Plötzlicher Husten kann Menschen jeden Alters betreffen. Besonders häufig tritt er bei Kindern in der Erkältungszeit und bei Erwachsenen mit geschwächtem Immunsystem auf.
Symptome
- Starke Atemnot oder das Gefühl zu ersticken
- Bläuliche Lippen oder Haut (Sauerstoffmangel)
- Husten nach dem Verschlucken eines Gegenstandes (Verdacht auf Fremdkörper)
- Plötzlicher, pfeifender Atemgeräusch (Stridor)

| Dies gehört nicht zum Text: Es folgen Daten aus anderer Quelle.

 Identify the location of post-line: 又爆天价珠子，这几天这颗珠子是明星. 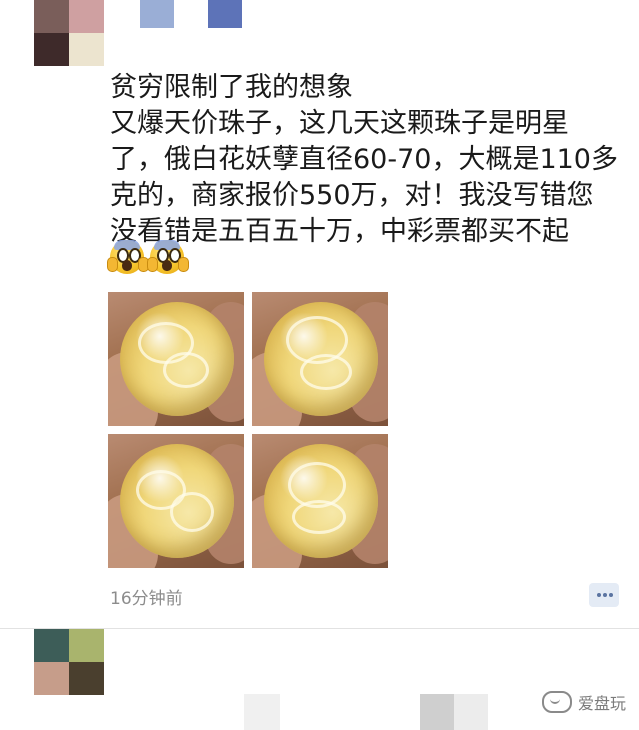
(340, 124).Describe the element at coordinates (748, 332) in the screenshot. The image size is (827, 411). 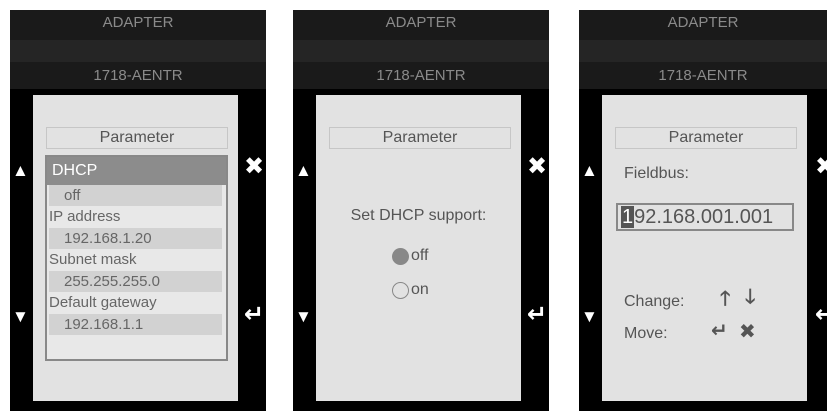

- ⚠Hohes Fieber über 39°C, das nicht sinkt
- ⚠Husten mit eitrigem oder blutigem Auswurf
- ⚠Atemnot, die sich nicht bessert
- ⚠Starke Schmerzen in der Brust beim Husten
Häufige Symptome
- Husten, der trocken oder mit Auswurf (Schleim) sein kann
- Kratzen oder Kitzeln im Hals
- Schnupfen oder verstopfte Nase
- Leichtes Fieber (bis 38,5°C)
- Müdigkeit und Abgeschlagenheit
Symptome bei Kindern
- Husten, der nachts oder bei Aufregung schlimmer wird
- Eventuell Erbrechen nach starkem Husten
- Häufig begleitender Schnupfen oder Ohrenschmerzen
Symptome bei älteren Erwachsenen
- Trockener oder schwacher Husten, der nicht kräftig wirkt
- Schnelle Ermüdung beim Husten
- Atemnot bei Belastung oder im Liegen
Ursachen
Hauptursachen
- Virusinfektionen (Erkältung, Grippe, COVID-19)
- Bakterielle Infektionen (zum Beispiel Keuchhusten oder Lungenentzündung)

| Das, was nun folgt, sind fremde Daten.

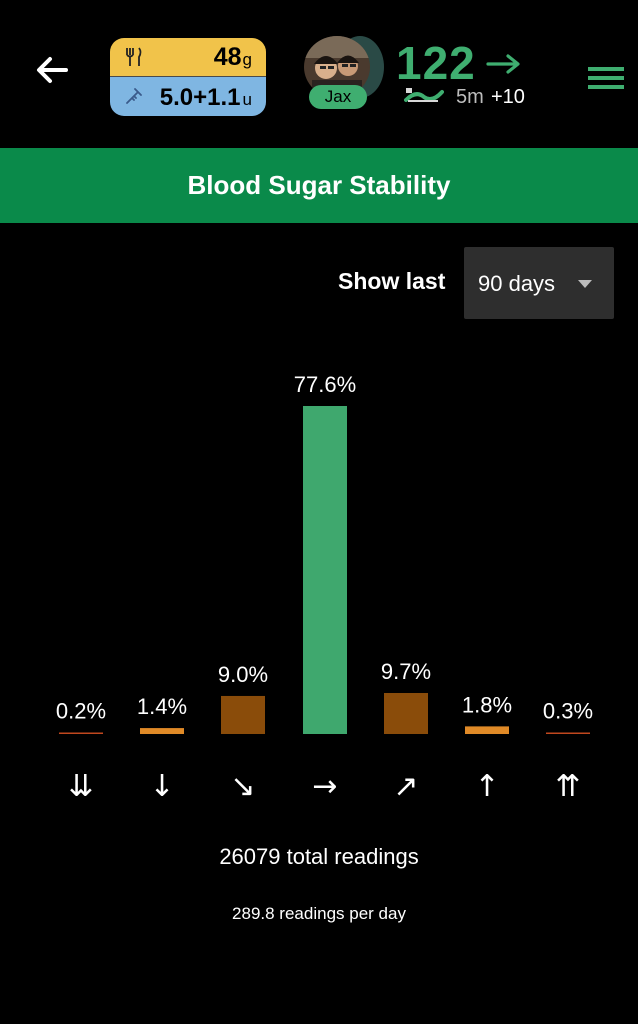  Describe the element at coordinates (517, 284) in the screenshot. I see `range-selected-value: 90 days` at that location.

- Allergien (z. B. Heuschnupfen, Hausstaubmilben)
- Reizstoffe wie Rauch, Staub oder Chemikalien
- Asthma oder chronisch obstruktive Lungenerkrankung (COPD) – hier oft als akuter Schub
Risikofaktoren
- Rauchen oder Passivrauchen
- Geschwächtes Immunsystem
- Chronische Lungenerkrankungen
- Allergien
- Aufenthalt in überfüllten Räumen (erhöhtes Infektionsrisiko)
Wann zum Arzt
Dringend zum Arzt, wenn:
- Wenn Sie starke Atemnot haben oder das Gefühl, nicht genug Luft zu bekommen.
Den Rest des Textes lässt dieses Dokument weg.